Sofern Sie die Möglichkeit haben, bzw. sofern die entsprechenden Kanäle frei oder wenig genutzt sind, sollten Sie vom Standard möglichst weit abweichen. Wählen Sie also nicht, wie oben schon erwähnt, eine Alternative direkt neben dem Standardkanal, sondern gehen Sie nach Möglichkeit an die äußersten Grenzen.

Wählen Sie also einen Kanal im Bereich 1-4 oder 9-13. Je weiter am Anfang oder am Ende, desto besser, da umso weiter vom Standard entfernt. 4 oder 9 sollte das Minumum an Abstand sein, damit sich die Frequenzen vom Standardkanal nicht mehr einmischen und stören können.

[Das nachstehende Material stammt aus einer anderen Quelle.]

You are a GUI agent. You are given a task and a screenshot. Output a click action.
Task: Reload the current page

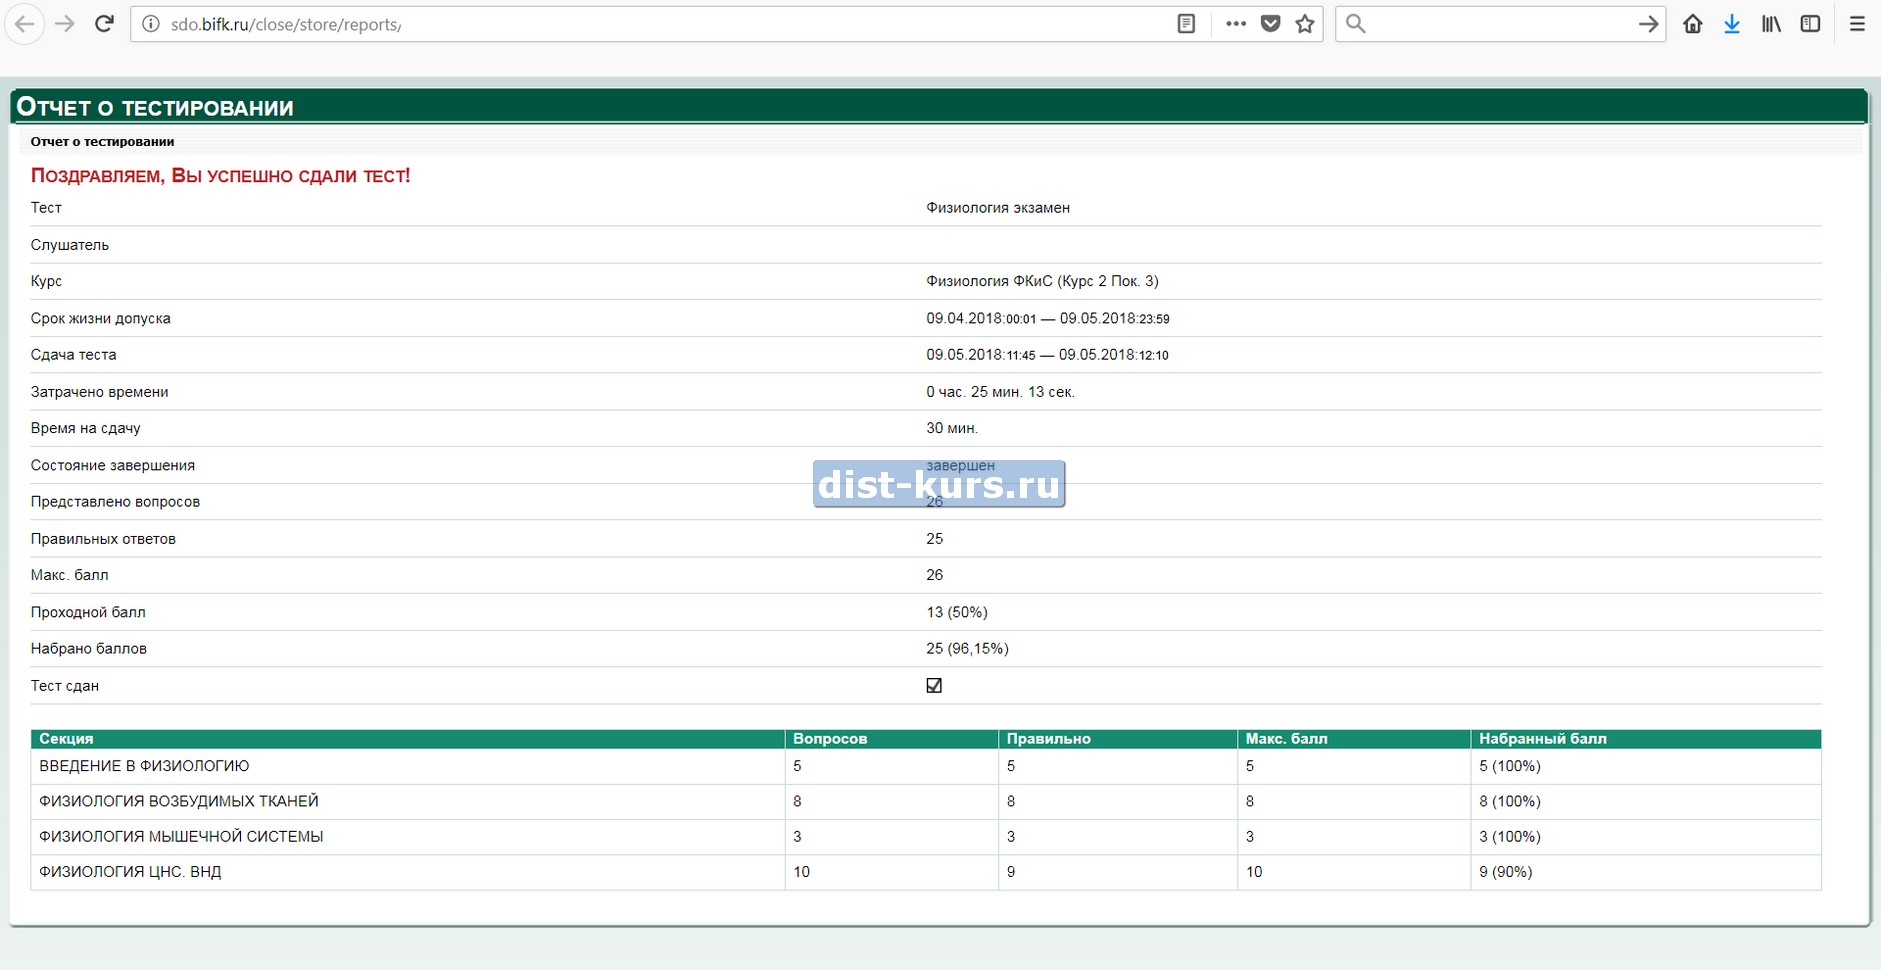pos(104,24)
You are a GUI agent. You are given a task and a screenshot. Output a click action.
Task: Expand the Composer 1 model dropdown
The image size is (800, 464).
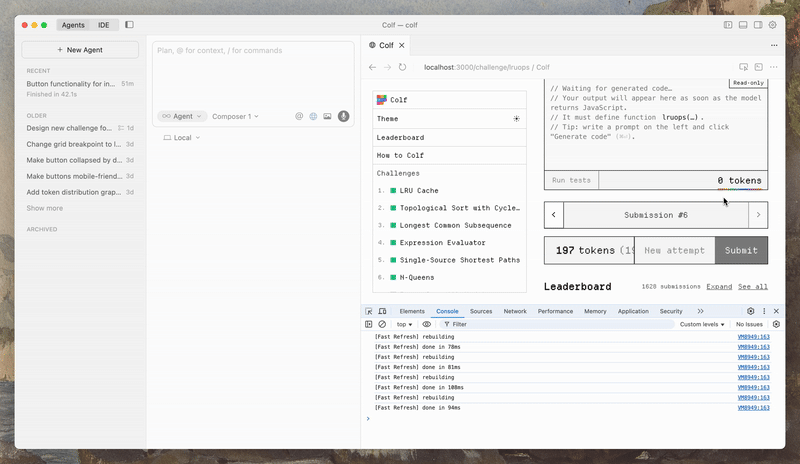[235, 116]
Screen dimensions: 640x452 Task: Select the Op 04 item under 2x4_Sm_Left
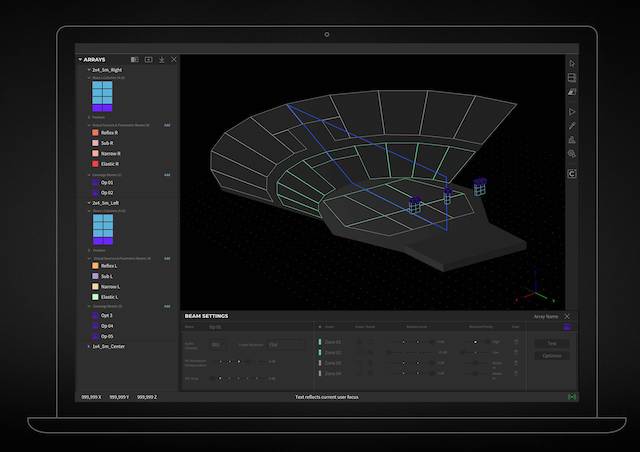(x=107, y=326)
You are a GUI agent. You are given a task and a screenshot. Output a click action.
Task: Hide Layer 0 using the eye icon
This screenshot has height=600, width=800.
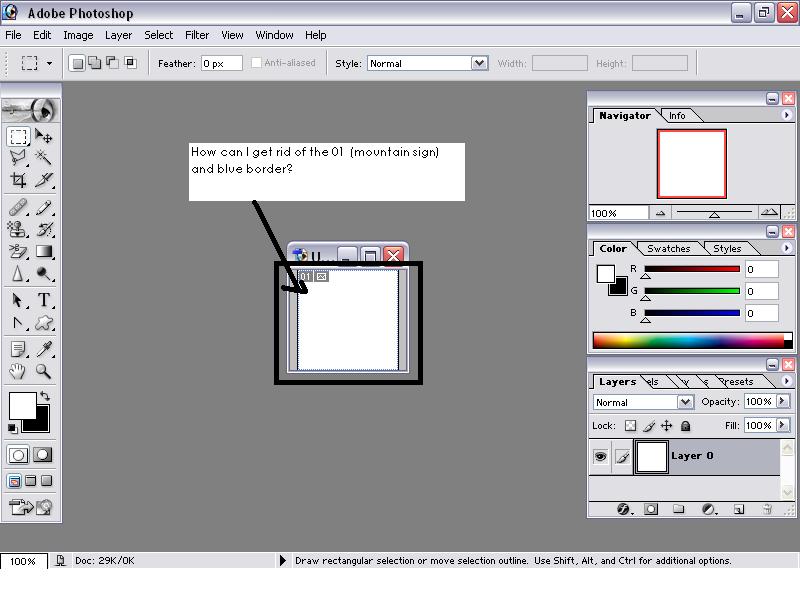(x=600, y=457)
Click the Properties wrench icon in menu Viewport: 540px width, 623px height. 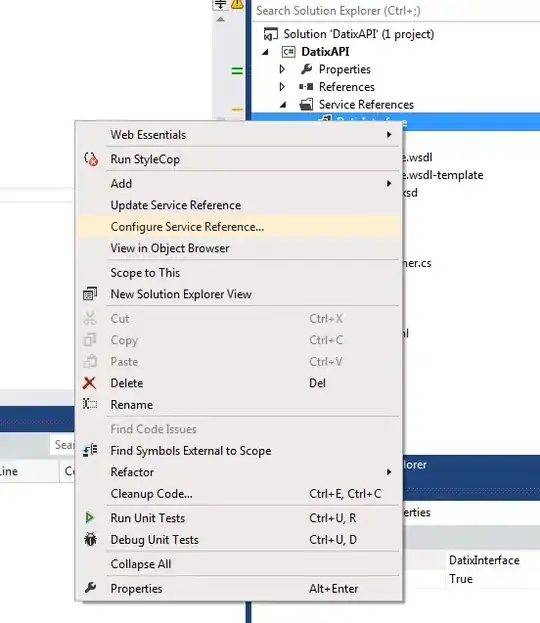click(x=91, y=587)
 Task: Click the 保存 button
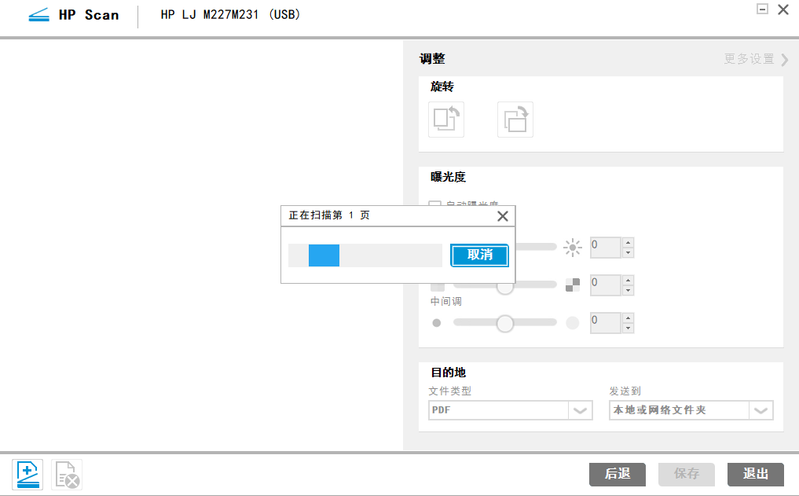point(686,474)
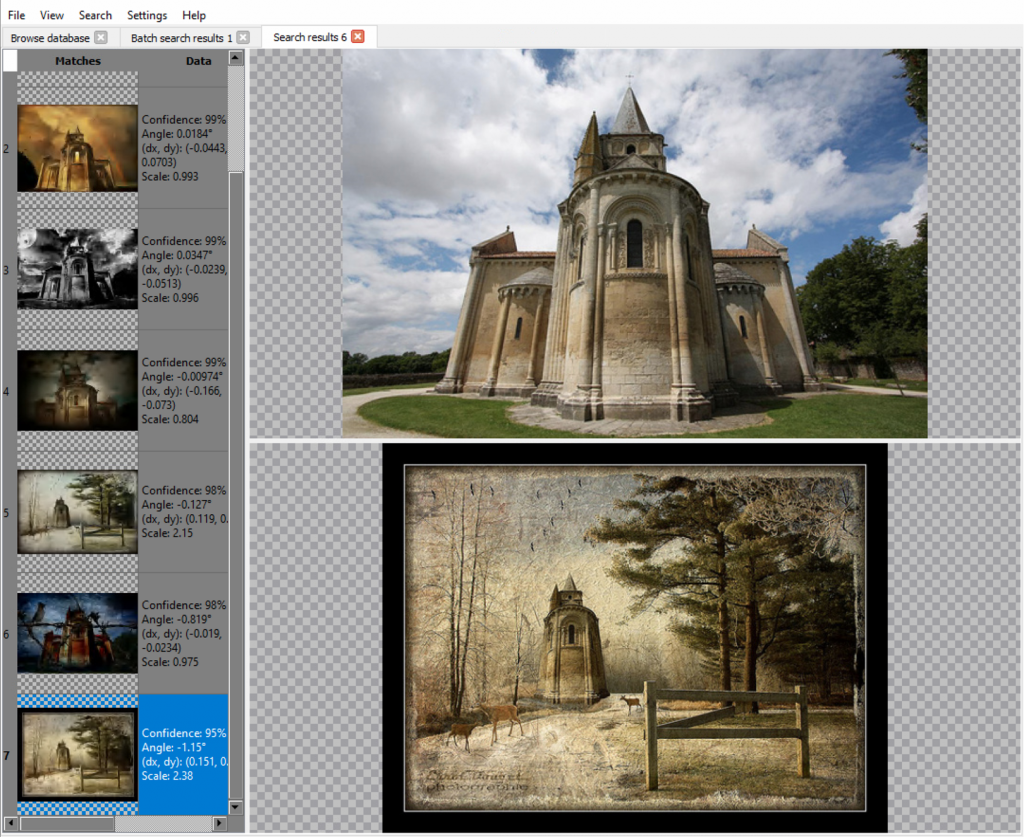Image resolution: width=1024 pixels, height=837 pixels.
Task: Open the Settings menu
Action: (x=147, y=15)
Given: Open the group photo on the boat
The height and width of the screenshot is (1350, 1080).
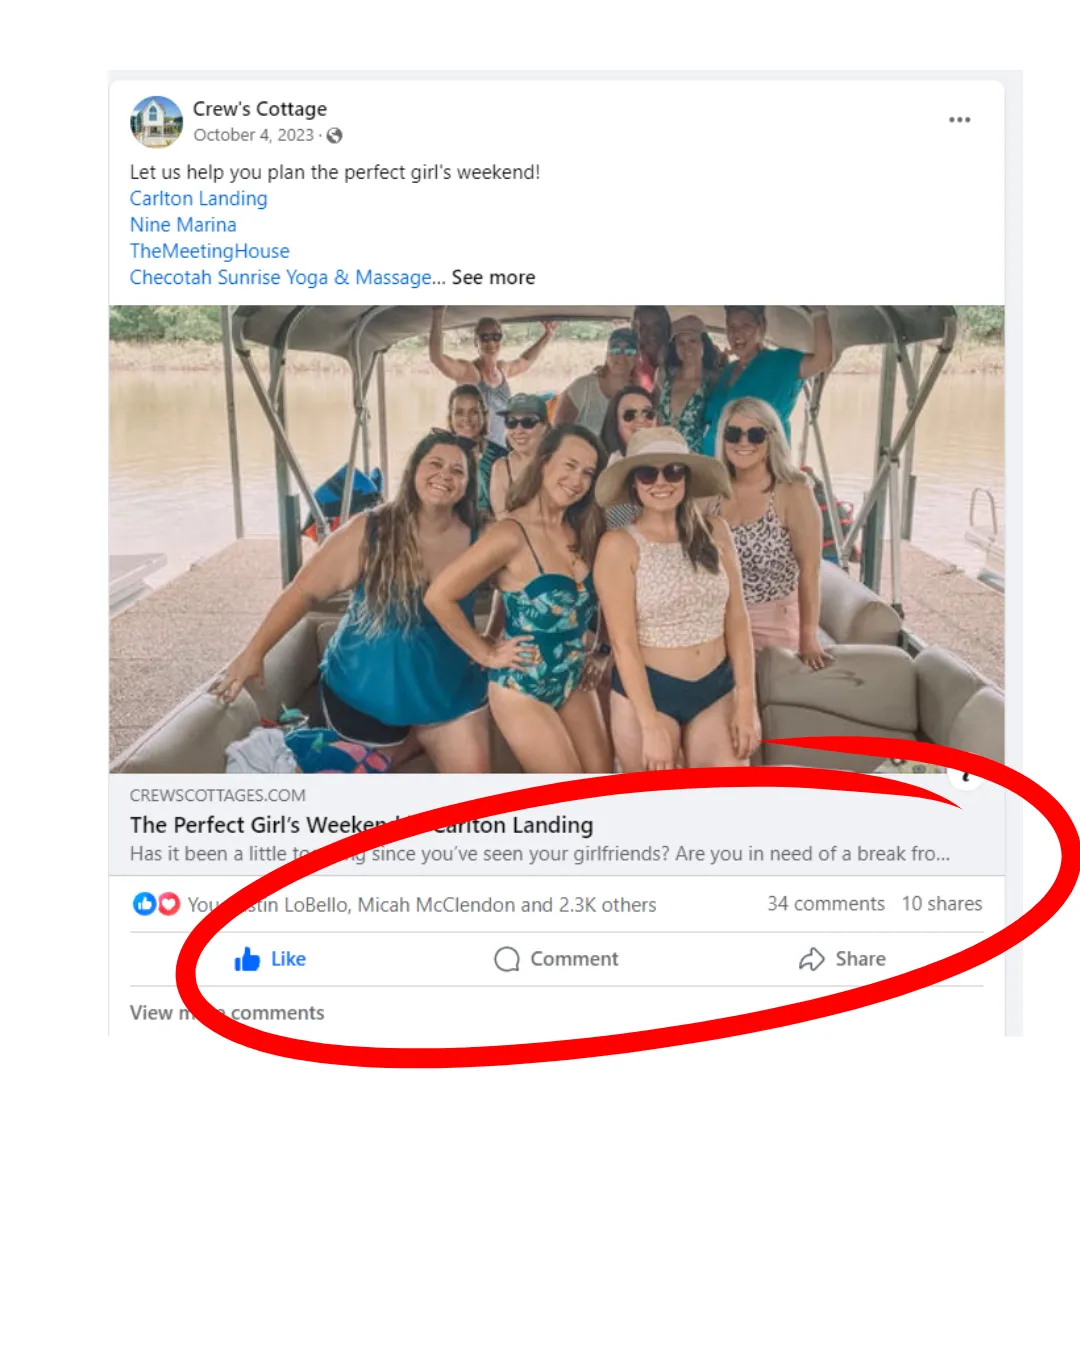Looking at the screenshot, I should click(556, 539).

Nach der Router-Einstellung geht die Arbeit noch weiter

Nachdem Sie einen neuen Kanal an Ihrem Router zur Datenübertragung definiert haben, liegt noch ein weiterer Arbeitsabschnitt vor Ihnen. Denn Ihre Geräte, die vorher schon an Ihrem Router angemeldet waren, können nun keine Verbindung mehr aufbauen.

Das ist ganz logisch, denn Sie suchen den Router immer noch auf dem alten Standardkanal. Sie müssen also bei jedem Ihrer Geräte ebenfalls den neu definierten Kanal eingeben, sodann funktioniert auch die Anbindung an das WLAN wieder. Die Einstellung der Geräte kann mitunter etwas knifflig ausfallen, halten Sie also für den Fall der Fälle die verfügbaren Dokumentationen zum Gerät bereit.

Eine praktische und relativ zuverlässige Alternative soll Ihnen an dieser Stelle nicht vorenthalten werden: Lassen Sie die Arbeit doch einfach Ihre Geräte selbst erledigen. Es gibt nämlich bei den Einstellungsmöglichkeiten in fast jedem Fall auch die Option "Auto". Der Router ermittelt in dieser Einstellung ganz eigenständig, welcher Kanal frei ist oder zumindest gut verfügbar. Sollte sich die Kanalbelegung bzw.

Nutzung ändern, so passt der Router auch hier automatisch an. Wichtig ist, dass Ihre Geräte, die Sie mit dem Netzwerk verbinden wollen, ebenfalls diese Funktion unterstützen und dass diese auch aktiviert ist. Ein kleiner Nachteil bei dieser Variante kann sein, dass die Auto-Funktion nicht immer den ganz optimalen Kanal auswählt und somit nicht die bestmögliche Übertragung sichert.